Warn on semvar incompatabilities

The agent and receptor should provide compilation warnings when plugins have a lower 'major release' version than the agent/receptor itself. i.e. Agent version 1.0.0, Alive plugin version 0.9.5.

This should also apply to agent_lib, shared_lib, etc.

Default config generation

So I was thinking of how to help solve the issue of config files.

I thought of two options. One is an API change, the other isn't but is a little more unstable.

First, the unstable one:

Have our plugins catch 'file not found' errors, and create a base config that marks it as disabled, then write that config to disk in the given config directory. The benefit is that it won't be required by all plugins.

The second requires an API change:

Require a plugin::generate_config option that returns a serialized config that we write to disk. This would basically require every plugin to have serde, as well as the additional function definition. This would allow us to have a agent.exe --build-config option. This would also be another thing not documented in inquisitor_lib (but would be documented in the plugin creation guide) that plugins would have to implement.

Release 0.4 proposal

I'd like to propose that 0.4 be a 'You're welcome to make your own plugins' semi-stable release. Here is a shortlist of items that need to be addressed first:

Document agent_lib, receptor_lib, and shared_lib
Create a 'plugin creation guide' outlining all plugin requirements
Decide on a naming convention
Publish agent_lib, receptor_lib, and shared_lib to crates.io
- Switch plugins from using path-dependent dependencies to crates dependencies
Possibly pull plugins out to a separate repo.
Start following semvar

Other notes

I still want to work on #6, at least get it proofed out, which would be a breaking change.
I don't think #5 or #7 will be breaking changes.

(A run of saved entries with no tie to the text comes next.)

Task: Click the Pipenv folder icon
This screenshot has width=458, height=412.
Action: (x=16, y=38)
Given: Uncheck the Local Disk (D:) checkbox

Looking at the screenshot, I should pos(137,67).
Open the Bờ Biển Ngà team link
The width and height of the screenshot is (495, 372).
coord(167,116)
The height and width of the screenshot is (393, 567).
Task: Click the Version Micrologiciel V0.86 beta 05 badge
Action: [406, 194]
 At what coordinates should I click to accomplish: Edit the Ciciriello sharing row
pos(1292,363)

Macros for receptor plugins

Add macros to inline construction and usage of receptor plugins (similar to what's being done in the agent)

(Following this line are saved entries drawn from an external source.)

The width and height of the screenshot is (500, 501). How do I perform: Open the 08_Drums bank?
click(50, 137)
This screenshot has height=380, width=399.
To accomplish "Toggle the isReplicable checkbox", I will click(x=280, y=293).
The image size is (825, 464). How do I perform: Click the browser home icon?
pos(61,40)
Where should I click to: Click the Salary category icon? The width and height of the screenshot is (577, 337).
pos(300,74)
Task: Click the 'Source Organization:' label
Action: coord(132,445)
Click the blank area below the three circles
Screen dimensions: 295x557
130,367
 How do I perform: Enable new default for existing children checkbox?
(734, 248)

Process counter plugin counts sub-processes, should it keep doing so ?

The process counter plugin seems to count sub-processes atm, so if someone is running something like:

julia -p 4 blah.jl

or a python program using the subprocess module it will count the umber of child processes in addition to the master process.

If there's an easy way to avoid this it should be done, since many people might use this to monitor a python/node or similar scripting language app, which uses a subprocess rather than threads of parallelism.

Agent Robustness

One of the things mentioned in a previous discussion is that plugins should not crash the agent. I'm working on implementing std::panic::catch_unwind, and run into a problem. Mutable function calls are not UnwindSafe, and can't be caught.

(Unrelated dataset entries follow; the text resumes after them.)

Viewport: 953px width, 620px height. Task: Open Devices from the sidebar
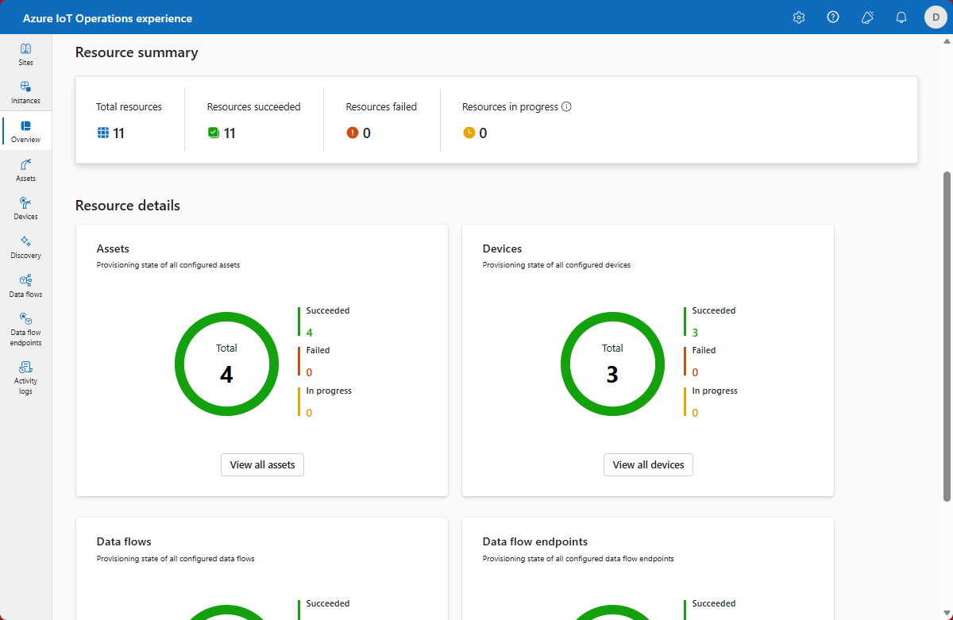tap(25, 208)
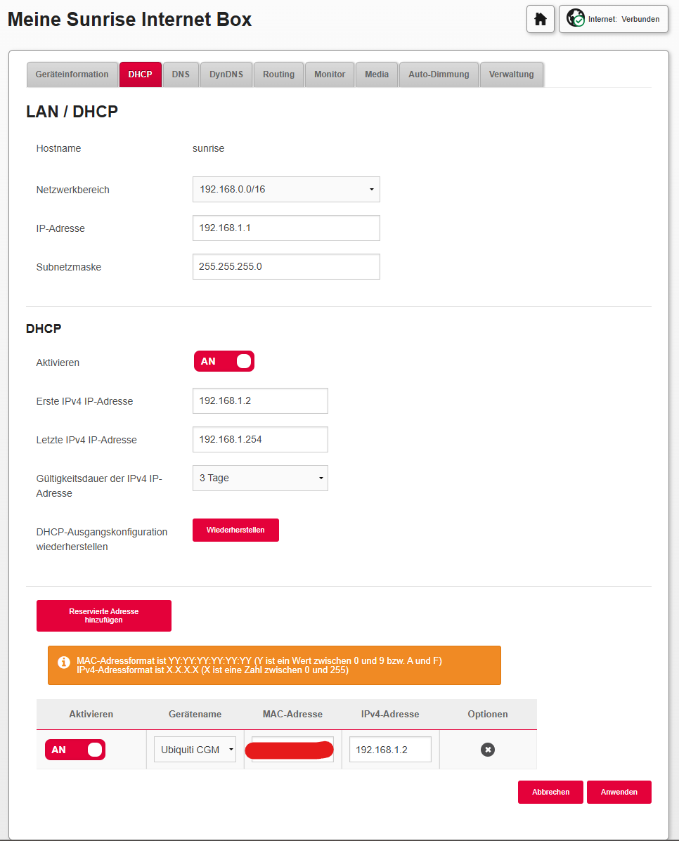Open the Netzwerkbereich dropdown
Viewport: 679px width, 841px height.
click(286, 190)
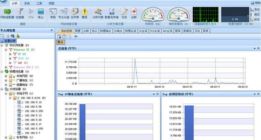Open the 总流量 chart dropdown arrow
Image resolution: width=261 pixels, height=140 pixels.
coord(255,48)
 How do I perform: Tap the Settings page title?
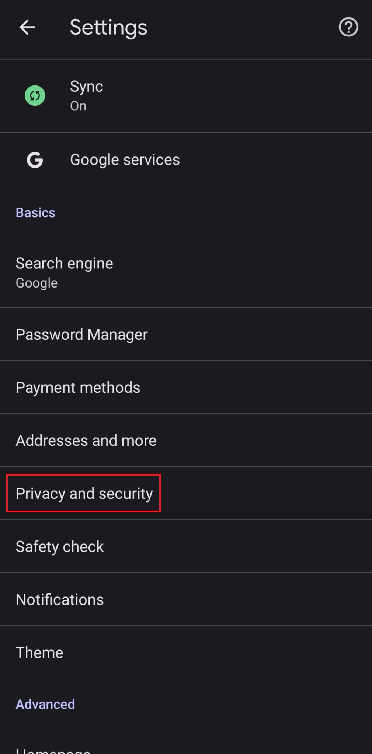[108, 28]
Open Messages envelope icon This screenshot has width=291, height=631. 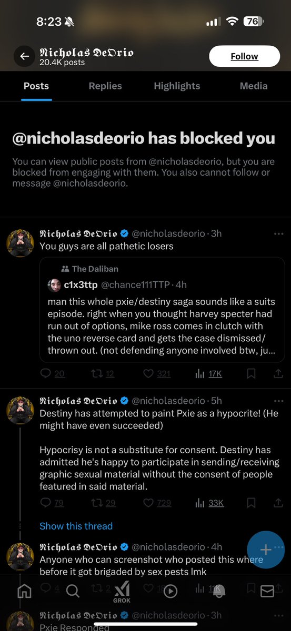267,592
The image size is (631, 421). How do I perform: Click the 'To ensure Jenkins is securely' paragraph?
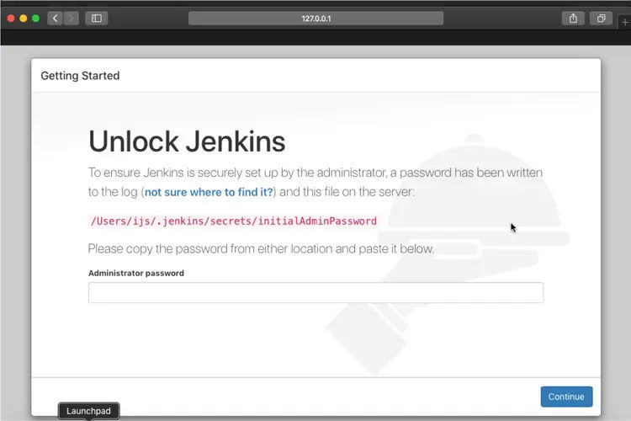(x=316, y=182)
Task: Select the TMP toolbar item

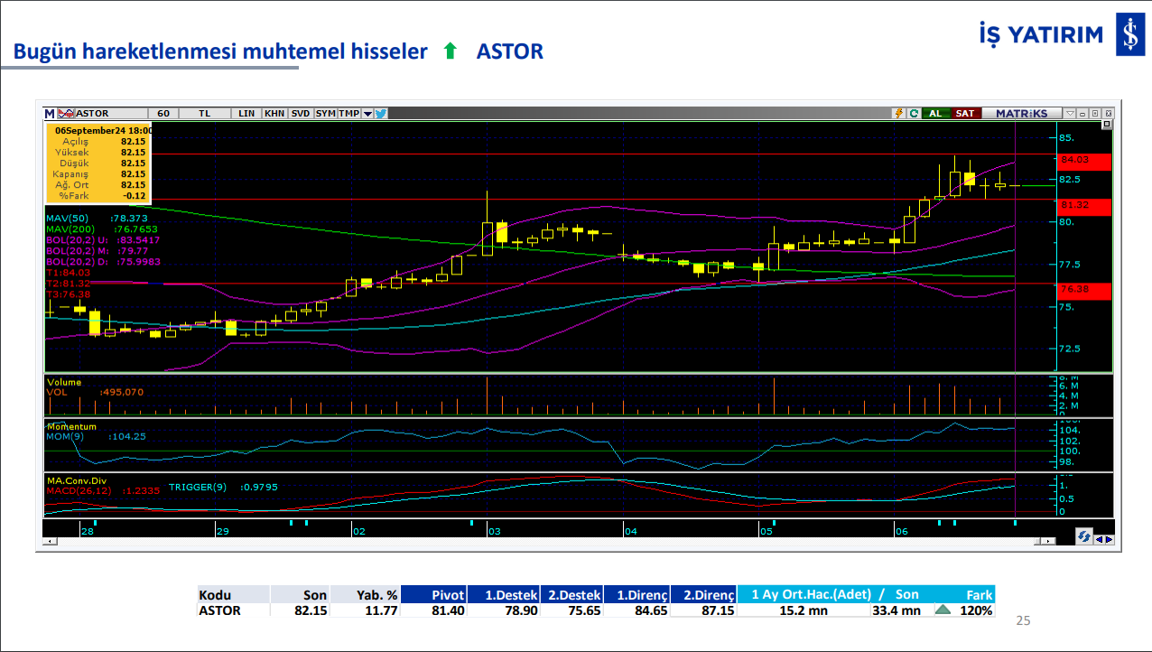Action: click(x=348, y=114)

This means that plugin.gather() can't be put inside a catch_unwind(). I do believe that gather should be mutable though.

I can catch initialization errors with another change to plugins (https://github.com/Deedasmi/Inquisitor/blob/master/agent/plugins/src/plugin_initialization.rs#L8). Do you think that's enough? Or do you think this is unnecessary?

Error handling for plugin initialization method

Plugins should never crash the agent if initialization doesn't work, instead it should just log and error, same goes for the receptor.

Logging

Really needs some proper logging. My test environment isn't working and I'm not sure why. Do you have a preference on library?

Add receptor plugin for comparing values

The receptor needs a plugin that examines values gotten from the agent, it should take a path from where to get value[s]:

machine: any, plugin: blax, key: ['results', '[2]', 'value']

and an operation:

operator: ['<' , '211']

If the operation returns 'True' it logs a status into the database, otherwise it does nothing.

This sort of plugin could be used to easily send warnings if various values are out of whack (without having to change the endpoint's configuration for each new warning).

Make agent and receptor lib re-export shared lib

Plugins shouldn't depend on shared_lib. We can make agent_lib depend on shared_lib and re-export all the functions so that plugins can use them while only depending on agent_lib. Same with receptor_lib.